Parkas, shells and other rugged outdoor wear are supposed to be part of the simple life. But increasingly, buying such clothing is anything but simple.
Tags boasting of various fabric treatments read like primers in fluid mechanics.
More and more synthetics, all competitors to down, are on the scene, many with strange-sounding names.
And with some specially treated shells priced at $400 or more, it's not too hard for a bewildered shopper to end up buying a garment more suited to an assault on Mount Everest than a weekend walk.
"This is a field where hype runs rampant," said Dr. Ralph Goldman, the chief scientist for Comfort Technology Inc., an independent clothing testing laboratory in Natick, Mass.
Matthew Childs, an associate editor at Outside magazine in Chicago, said, "Most people don't need what they end up buying."
So how should consumers go about judging outdoor wear? Here are some points and pitfalls to consider.
JUST HOW WEATHERPROOF?
Under a federal standard set for military wear, a garment can be called waterproof if it doesn't leak in a rain falling at the rate of about an inch an hour, a steady rainfall. But since fabric manufacturers use a variety of methods to test clothing, there is no guarantee that all so-called "waterproof" garments will perform alike.
"Some material would pass one test and fail another," said Elizabeth McCullough, the associate director of the Institute for Environmental Research at Kansas State University.
Many garments that claim to be waterproof leak because fabric seams are not properly closed. Michael Harrelson, a spokesman for Patagonia Inc., a catalog retailer in Ventura, Calif., said the best parkas and shells (uninsulated parkas) have seams sealed with protective tape. Check for tape on the inside of an unlined jacket, and if it is lined, look underneath the lining to check the seams.
According to the federal standard, a material treated to be water-repellent or water-resistant must be able to withstand a drizzle. But given the success of raincoats, which are mostly water-repellent, some well-made garments may resist more than drizzle. In fact, many clothing specialists said that if your activities are limited to brief walks in the city or country, water-resistant outerwear should do the trick.

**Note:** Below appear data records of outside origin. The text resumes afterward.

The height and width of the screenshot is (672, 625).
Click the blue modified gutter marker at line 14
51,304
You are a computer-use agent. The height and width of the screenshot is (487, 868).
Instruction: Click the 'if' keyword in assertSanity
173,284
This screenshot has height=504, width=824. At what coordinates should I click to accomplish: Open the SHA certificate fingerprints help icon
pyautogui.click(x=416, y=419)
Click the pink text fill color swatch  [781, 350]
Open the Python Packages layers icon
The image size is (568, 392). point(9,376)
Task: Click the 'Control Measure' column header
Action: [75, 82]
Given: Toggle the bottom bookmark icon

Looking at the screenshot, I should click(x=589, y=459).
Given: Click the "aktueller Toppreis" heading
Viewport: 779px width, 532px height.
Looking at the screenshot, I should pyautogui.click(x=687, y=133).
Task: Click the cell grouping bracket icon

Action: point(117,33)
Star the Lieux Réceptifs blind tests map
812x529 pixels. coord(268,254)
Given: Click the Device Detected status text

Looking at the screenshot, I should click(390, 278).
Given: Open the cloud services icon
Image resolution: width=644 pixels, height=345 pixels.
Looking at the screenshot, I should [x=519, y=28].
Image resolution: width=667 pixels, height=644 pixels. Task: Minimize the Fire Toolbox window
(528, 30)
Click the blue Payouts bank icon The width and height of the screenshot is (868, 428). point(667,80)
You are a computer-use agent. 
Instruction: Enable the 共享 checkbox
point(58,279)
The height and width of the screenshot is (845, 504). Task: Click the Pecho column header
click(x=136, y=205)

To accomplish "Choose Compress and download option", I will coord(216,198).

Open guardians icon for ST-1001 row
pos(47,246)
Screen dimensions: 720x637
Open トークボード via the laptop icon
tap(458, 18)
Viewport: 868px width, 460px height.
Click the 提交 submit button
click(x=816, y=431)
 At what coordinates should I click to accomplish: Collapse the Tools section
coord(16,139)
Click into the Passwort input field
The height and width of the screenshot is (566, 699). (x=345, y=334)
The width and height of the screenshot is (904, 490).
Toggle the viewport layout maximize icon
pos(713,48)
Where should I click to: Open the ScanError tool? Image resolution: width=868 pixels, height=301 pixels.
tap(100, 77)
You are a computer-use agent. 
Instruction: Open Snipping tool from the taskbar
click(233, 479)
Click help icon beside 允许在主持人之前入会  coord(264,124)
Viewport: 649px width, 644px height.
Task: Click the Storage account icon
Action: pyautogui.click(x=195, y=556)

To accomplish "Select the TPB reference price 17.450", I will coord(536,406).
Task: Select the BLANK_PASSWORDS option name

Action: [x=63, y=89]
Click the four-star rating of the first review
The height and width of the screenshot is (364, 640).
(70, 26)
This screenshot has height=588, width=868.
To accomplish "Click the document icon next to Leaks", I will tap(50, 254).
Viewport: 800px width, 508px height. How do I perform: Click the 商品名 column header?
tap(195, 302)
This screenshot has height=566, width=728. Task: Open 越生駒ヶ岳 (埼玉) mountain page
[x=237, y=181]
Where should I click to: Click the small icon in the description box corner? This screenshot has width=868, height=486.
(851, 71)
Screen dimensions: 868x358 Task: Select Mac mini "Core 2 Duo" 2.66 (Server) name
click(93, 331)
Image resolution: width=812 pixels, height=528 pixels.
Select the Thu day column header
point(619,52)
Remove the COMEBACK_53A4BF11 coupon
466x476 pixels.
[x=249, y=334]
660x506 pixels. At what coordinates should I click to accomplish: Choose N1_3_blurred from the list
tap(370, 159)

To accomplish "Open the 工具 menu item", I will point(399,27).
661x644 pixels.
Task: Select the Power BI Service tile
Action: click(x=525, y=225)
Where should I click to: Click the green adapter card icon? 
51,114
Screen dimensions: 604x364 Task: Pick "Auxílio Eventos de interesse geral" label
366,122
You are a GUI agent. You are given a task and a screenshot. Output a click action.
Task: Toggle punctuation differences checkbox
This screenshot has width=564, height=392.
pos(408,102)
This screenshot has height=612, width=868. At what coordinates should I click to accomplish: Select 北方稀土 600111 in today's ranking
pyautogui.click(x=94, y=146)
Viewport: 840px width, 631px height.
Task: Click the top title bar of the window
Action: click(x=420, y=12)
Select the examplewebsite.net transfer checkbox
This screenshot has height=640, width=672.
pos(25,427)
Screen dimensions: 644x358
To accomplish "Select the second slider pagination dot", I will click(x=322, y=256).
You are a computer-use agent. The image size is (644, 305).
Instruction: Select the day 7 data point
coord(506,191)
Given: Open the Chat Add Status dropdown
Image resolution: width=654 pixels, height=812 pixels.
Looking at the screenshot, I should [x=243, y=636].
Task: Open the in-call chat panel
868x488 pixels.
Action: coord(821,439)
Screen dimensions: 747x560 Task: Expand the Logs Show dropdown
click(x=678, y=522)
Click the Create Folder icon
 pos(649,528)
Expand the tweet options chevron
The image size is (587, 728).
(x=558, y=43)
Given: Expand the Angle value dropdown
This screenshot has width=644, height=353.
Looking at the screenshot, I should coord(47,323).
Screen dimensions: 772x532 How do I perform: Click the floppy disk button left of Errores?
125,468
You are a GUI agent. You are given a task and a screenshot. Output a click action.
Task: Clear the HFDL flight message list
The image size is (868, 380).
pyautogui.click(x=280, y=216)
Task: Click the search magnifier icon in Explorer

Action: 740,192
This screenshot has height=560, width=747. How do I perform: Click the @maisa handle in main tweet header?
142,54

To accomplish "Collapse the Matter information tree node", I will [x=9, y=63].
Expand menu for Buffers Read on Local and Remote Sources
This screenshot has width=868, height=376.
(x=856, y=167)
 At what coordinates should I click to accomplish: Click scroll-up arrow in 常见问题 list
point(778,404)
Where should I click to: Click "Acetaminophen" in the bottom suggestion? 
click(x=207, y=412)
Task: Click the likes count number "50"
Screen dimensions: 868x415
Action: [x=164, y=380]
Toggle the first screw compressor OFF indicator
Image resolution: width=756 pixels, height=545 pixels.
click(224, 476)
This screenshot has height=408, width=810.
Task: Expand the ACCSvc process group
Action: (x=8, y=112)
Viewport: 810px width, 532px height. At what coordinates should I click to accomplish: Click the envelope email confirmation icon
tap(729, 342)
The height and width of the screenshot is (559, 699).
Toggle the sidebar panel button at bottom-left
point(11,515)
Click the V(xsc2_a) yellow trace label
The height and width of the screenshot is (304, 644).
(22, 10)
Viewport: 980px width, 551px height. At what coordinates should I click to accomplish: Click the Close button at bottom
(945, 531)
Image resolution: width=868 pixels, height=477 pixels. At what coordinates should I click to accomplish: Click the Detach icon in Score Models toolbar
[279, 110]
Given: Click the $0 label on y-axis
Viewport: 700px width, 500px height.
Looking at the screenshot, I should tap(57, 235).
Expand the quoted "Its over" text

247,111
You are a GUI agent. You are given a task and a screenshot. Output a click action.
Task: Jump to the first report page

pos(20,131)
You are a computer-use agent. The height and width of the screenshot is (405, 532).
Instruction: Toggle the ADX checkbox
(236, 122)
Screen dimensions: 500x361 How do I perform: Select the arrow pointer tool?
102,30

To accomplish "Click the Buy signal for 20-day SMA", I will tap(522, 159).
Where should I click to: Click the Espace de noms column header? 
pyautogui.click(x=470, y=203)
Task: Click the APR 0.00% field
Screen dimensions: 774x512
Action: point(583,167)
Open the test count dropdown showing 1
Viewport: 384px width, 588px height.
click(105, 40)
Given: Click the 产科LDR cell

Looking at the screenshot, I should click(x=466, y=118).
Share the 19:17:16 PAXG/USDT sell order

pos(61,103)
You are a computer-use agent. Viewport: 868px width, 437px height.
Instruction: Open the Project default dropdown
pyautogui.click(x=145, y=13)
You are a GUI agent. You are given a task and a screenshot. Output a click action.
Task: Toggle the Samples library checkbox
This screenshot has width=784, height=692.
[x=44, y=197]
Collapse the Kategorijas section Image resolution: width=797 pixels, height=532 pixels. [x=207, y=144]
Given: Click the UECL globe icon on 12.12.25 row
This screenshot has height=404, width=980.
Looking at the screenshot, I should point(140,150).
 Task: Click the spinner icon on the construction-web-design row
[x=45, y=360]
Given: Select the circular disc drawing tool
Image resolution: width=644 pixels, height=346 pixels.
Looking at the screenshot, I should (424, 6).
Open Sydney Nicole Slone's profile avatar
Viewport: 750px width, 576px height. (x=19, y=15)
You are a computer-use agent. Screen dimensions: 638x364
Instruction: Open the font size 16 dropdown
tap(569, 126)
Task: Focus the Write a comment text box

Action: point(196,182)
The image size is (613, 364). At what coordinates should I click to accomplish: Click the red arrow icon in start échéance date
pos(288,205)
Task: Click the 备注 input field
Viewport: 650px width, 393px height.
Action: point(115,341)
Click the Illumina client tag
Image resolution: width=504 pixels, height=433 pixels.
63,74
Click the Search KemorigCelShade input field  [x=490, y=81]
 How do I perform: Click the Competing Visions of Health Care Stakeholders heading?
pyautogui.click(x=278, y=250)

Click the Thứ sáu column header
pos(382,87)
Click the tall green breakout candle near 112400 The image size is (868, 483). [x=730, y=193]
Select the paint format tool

Another standby is the "waxed" hunting jacket, nowadays typically a cotton coat with a water-repellent coating that gives it a waxy finish.
CAN A JACKET BREATHE?
Your old yellow rain slicker was waterproof. But it also sealed in body moisture.
One solution to this problem is a "waterproof-breathable"
material, a fabric treated not only to keep rain out but also to allow body moisture to escape.
The best known is Gore-Tex, a trademark of W.L. Gore & Associates of Elkton, Md. It is a plastic laminate that is sealed onto fabric or inserted as a layer in shoe linings.
Garments that use Gore-Tex command a premium, but increasingly new and less expensive fabric treatments are appearing. The Gore company is also making its own garments in different price ranges.
L.L. Bean Inc., the clothing retailer and catalog operation in Freeport, Maine., has used Gore-Tex only in waterproof garments. But Bean may soon produce another line of waterproof-breathable apparel using Thintech, a laminate made by Minnesota Mining and Manufacturing Co.
Tests run in Bean's clothing laboratory show that Thintech performs like Gore-Tex, and it is cheaper, said Edward Howell, the company's director of product development.
L "A comparable garment could be half the price," Howell said.
Along with laminates, improved chemical coatings are also becoming popular. These are waterproof sealants that have air bubbles whipped into them, permitting some body moisture to escape.
One popular coating is Ultrex made by Du Pont Co. Julie Whiting, a buyer for Recreational Equipment Inc. in Seattle, a nationwide chain, said that Ultrex garments are about 30 percent cheaper than Gore-Tex.
"Ultrex is not as breathable as Gore-Tex," she said, "but if a garment is designed properly with vents, it will be as useful."
Most outdoor experts agreed that even the best waterproof-breathable garment will prove sticky if the wearer is involved in activities like cross-country skiing or mountain climbing.
Runners and other fitness buffs who exercise outdoors in the winter may want to consider a third possibilty: microfibers. These are tightly woven fabrics that are breathable and water-repellent rather than waterproof.
Russell Bevans, the product development manager for Hind Inc., a sportswear maker in San Luis Obispo, Calif., said that his company is increasingly using microfibers and that they are about 35 percent cheaper than laminates.
Down or Synthetics?
Down is the most effective insulator. But once wet, down loses its insulating ability and take a longer time than synthetics to dry out.
One synthetic that has won high marks from clothing researchers is Primaloft, a down substitute made by Albany Laboratories Inc. It is known as a high-loft synthetic; that is, it is puffy like down. In price, the two are equivalent, said Howell of L.L. Bean.